# What Echo skills do you use?



## Jane917

I enabled Kayak today in the app today, thinking it might com in useful. However, there are 90 pages of skills. I would love to hear what other recommend. I don't want to scroll through 90 pages.


----------



## Betsy the Quilter

Hmmm.... I enabled Kayak.

And then, when I click on it, I only see a few things to ask it?  How are you getting to the 90 skills?

Ah, sorry, you mean skills other than the 90.  This would be a great question, Jane!  I'm going to split this out to a separate topic so it doesn't get lost.

Betsy


----------



## Betsy the Quilter

I have to say, I have several skills enabled, but I don't use many of them regularly.  I set up the Nest skill so I could control the thermostat without getting up, though we don't change the temp often.

I have a thought for the day skill--"Daily Affirmation" which I set and promptly forgot.

I have a tide guide that I set up for use in San Diego, where we care about the tides more than we do here.

I have the Fitbit skill enabled.

I have a Dr Who trivia skill enabled.

Betsy


----------



## Betsy the Quilter

Here are some web articles citing skills:

Ten Apps that Make the Amazon Echo Even Better

20 Best Skills in the Alexa App

Betsy


----------



## readingril

While I enabled several skills when perusing the list a long time ago, I only really use the Fitbit and Jeopardy skills.

------------

Written problem A
In the rows from the line with "Where should I click to: Click" through the end of the rows, swap "computer-use agent" for "desktop assistant" and give those lines again with everything else unchanged.

------------

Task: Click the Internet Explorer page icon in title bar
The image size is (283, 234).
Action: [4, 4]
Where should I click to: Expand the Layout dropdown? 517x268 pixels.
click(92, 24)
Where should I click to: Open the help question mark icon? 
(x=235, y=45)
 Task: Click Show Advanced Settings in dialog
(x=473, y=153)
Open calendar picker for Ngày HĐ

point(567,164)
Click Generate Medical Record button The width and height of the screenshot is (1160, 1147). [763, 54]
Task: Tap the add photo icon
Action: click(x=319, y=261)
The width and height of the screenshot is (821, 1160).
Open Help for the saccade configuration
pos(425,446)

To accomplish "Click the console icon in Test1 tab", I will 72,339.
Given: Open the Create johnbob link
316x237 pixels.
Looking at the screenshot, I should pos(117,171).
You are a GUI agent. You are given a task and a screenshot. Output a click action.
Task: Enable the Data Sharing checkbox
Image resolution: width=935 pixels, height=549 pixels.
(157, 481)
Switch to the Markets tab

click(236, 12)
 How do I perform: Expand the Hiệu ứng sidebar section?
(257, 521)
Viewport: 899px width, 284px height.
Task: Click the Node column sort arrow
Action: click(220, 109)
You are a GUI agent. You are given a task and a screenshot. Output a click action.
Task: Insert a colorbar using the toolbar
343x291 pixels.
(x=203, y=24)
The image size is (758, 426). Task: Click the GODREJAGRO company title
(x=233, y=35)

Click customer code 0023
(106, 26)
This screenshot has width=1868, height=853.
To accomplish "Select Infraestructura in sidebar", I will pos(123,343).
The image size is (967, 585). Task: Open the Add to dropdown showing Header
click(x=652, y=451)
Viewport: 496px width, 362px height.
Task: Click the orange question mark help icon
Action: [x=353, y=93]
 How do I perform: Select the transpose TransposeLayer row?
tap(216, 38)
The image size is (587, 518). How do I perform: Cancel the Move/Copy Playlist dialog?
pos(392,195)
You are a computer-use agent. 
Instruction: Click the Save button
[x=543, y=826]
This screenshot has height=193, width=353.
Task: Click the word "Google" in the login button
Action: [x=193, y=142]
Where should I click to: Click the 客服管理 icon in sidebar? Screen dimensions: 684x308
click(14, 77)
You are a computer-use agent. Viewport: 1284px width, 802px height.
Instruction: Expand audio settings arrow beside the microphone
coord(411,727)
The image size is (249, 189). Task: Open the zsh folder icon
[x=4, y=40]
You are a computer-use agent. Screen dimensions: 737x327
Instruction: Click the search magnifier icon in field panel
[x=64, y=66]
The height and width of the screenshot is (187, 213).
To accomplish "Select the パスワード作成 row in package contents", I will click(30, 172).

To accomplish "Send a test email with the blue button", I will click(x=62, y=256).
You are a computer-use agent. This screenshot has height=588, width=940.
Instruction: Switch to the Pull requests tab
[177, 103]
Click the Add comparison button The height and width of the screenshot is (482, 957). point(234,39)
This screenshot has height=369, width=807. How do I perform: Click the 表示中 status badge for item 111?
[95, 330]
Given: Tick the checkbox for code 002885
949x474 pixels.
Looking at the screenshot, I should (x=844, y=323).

------------

Written problem B
Translate this sentence from the forum thread about Echo skills into Spanish: "I set up the Nest skill so I could control the thermostat without getting up, though we don't change the temp often."

Final answer A
Where should I click to: Click the 客服管理 icon in sidebar? Screen dimensions: 684x308
click(14, 77)
You are a desktop assistant. Viewport: 1284px width, 802px height.
Instruction: Expand audio settings arrow beside the microphone
coord(411,727)
The image size is (249, 189). Task: Open the zsh folder icon
[x=4, y=40]
You are a desktop assistant. Screen dimensions: 737x327
Instruction: Click the search magnifier icon in field panel
[x=64, y=66]
The height and width of the screenshot is (187, 213).
To accomplish "Select the パスワード作成 row in package contents", I will click(30, 172).

To accomplish "Send a test email with the blue button", I will click(x=62, y=256).
You are a desktop assistant. This screenshot has height=588, width=940.
Instruction: Switch to the Pull requests tab
[177, 103]
Click the Add comparison button The height and width of the screenshot is (482, 957). point(234,39)
This screenshot has height=369, width=807. How do I perform: Click the 表示中 status badge for item 111?
[95, 330]
Given: Tick the checkbox for code 002885
949x474 pixels.
Looking at the screenshot, I should (x=844, y=323).

Final answer B
Configuré la habilidad de Nest para poder controlar el termostato sin levantarme, aunque no cambiamos la temperatura a menudo.